(Extracted data entries)
- - -
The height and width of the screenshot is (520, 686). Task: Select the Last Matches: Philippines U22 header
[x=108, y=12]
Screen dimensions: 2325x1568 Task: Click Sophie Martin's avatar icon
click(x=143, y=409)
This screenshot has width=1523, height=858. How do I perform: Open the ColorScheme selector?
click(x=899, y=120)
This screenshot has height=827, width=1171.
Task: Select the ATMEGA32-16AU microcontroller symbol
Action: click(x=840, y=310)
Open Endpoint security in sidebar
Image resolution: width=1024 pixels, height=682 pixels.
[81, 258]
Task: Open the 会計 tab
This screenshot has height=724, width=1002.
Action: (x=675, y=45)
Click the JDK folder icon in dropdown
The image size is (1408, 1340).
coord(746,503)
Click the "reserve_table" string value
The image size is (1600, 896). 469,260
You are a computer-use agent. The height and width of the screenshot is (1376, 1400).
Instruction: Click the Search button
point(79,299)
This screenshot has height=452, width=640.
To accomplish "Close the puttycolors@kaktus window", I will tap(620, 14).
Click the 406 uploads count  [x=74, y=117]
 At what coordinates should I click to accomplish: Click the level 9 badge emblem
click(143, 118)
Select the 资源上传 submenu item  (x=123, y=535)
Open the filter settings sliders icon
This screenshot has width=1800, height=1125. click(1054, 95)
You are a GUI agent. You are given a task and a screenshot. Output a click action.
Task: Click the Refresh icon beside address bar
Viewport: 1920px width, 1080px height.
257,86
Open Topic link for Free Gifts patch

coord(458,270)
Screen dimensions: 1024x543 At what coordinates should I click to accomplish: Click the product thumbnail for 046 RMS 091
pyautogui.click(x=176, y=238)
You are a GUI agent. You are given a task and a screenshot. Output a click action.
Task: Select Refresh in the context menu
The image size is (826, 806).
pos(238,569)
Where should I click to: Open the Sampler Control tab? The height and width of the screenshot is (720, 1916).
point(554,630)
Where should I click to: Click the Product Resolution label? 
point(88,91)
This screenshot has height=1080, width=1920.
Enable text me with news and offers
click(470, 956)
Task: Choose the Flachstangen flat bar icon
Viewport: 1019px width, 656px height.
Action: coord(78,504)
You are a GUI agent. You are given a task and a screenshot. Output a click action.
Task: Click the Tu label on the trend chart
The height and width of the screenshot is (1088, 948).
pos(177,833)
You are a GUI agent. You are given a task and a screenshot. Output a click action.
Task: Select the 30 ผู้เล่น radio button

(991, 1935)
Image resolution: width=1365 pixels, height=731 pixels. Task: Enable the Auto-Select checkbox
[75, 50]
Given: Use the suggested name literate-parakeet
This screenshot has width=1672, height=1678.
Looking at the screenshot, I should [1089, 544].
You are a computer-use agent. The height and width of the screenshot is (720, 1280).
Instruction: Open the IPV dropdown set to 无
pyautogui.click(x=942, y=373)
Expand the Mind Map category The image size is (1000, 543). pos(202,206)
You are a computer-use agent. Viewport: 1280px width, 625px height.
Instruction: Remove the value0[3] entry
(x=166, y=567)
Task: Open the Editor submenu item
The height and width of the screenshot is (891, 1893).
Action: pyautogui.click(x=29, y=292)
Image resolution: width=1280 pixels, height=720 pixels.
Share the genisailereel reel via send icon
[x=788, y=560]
- - -
◆ INSTRUCTIONS FOR THE TASK
Copy task for the entries above: every line with the string "computer".

◆ RESULT OF THIS TASK
You are a computer-use agent. The height and width of the screenshot is (1376, 1400).
You are a computer-use agent. The height and width of the screenshot is (720, 1280).
You are a computer-use agent. Viewport: 1280px width, 625px height.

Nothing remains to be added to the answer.